De test gaf duidelijk de grenzen aan. Bestudering van de Bijbel of religie was aanvaardbaar, maar alleen zolang het “objectief gepresenteerd werd als onderdeel van een seculier onderwijsprogramma”. Religieuze praktijken op openbare scholen waren niet toegestaan onder het Eerste Amendement. “Hoewel de Free Exercise Clause duidelijk verbiedt dat de staat optreedt om iemand het recht op vrije uitoefening te ontzeggen,” merkte rechter Clark op, “heeft het nooit betekend dat een meerderheid de mechanismen van de staat kan gebruiken om haar overtuigingen uit te oefenen.”
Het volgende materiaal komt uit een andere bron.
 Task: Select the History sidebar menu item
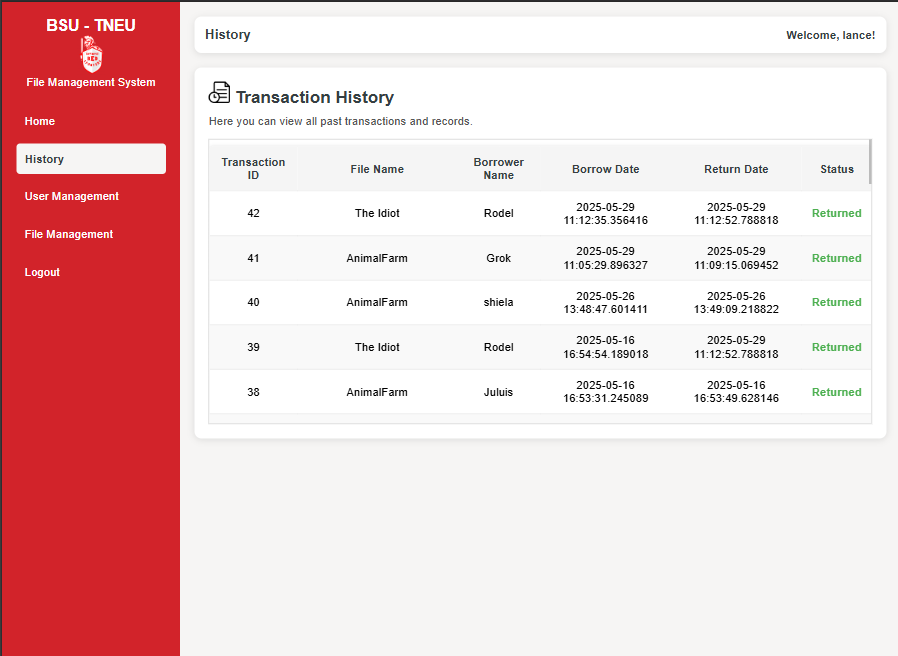tap(90, 159)
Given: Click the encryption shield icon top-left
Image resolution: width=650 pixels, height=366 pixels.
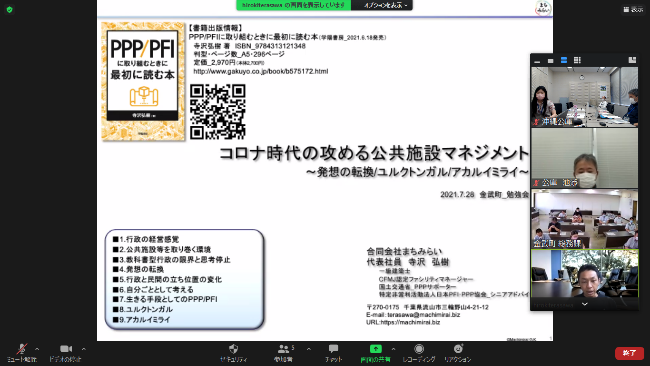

Schempp leverde drie concurring opinions op, met name een 74 pagina’s tellende opinie van rechter William J. Brennan jr. Net als in Engel kwam het enige afwijkende standpunt van rechter Potter Stewart. Hij was het opnieuw niet eens met de nadruk die de meerderheid legde op de voorrang van de Establishment Clause boven de Free Exercise Clause. Voor Stewart was de sleutelfactor of de staten in deze zaak de studenten daadwerkelijk hadden gedwongen tot bidden of bijbellezen. Hij vond van niet.
Schempp sloot de eerste ronde van het gebedsverbod van het Hooggerechtshof af. De kwestie verdween echter niet uit de publieke, politieke en religieuze belangstelling, en kwam twee decennia later voor het Hooggerechtshof in Wallace v. Jaffree, 472 U.S. 38, 105 S. Ct. 2479, 86 L. Ed. 2d 29 (1985) (een minuut stilte voor meditatie of gebed had geen seculier doel en was ingesteld met een religieus doel).
De grondwettigheid van door leerlingen geleide gebeden vond zijn weg naar het Hooggerechtshof in Santa Fe Independent School District v. Doe, 530 U.S. 290, 120 S. Ct. 2266, 147 L. Ed. 2d 295 (2000). Het Hof oordeelde dat een Texaans openbaar schooldistrict zijn studenten niet voor zijn voetbalwedstrijden mocht laten bidden via het omroepsysteem. De sponsoring door het schooldistrict van de openbare gebeden door verkozen studentenvertegenwoordigers was ongrondwettelijk omdat de scholen niemand konden dwingen om een godsdienst te steunen of eraan deel te nemen. De Establishment Clause verbood studentengebeden evenals gebeden door geestelijken tijdens schoolevenementen zoals de diploma-uitreiking (lee v. weisman, 505 U.S. 577, 112 S.Ct. 2649, 120 L.Ed. 2d 467 ).
Volgende lezingen
American Civil Liberties Union (ACLU). 1993. The Establishment Clause and Public Schools.
Blanshard, Paul. 1963. Religion and the Schools: The Great Controversy. Boston: Beacon Press.
Brown, Steven P., and Cynthia J. Bowling. 2003. “Openbare scholen en religieuze expressie: The Diversity of School Districts’ Policies Regarding Religious Expression.” Journal of Church and State 45 (lente).
Davis, Derek H. 2003. “Moments of Silence in America’s Public Schools: Constitutionele en ethische overwegingen.” Journal of Church and State 45 (summer).
Drakeman, Donald L. 1991. Kerk-staat constitutionele vraagstukken: Making Sense of the Establishment Clause. Westport, Conn.: Greenwood.
Levy, Leonard W. 1994. De Establishment Clause: Religion and the First Amendment. 2d ed. Charlotte: Univ. of North Carolina Press.
“Religion and Schools.” 1994. Congressional Quarterly (18 februari).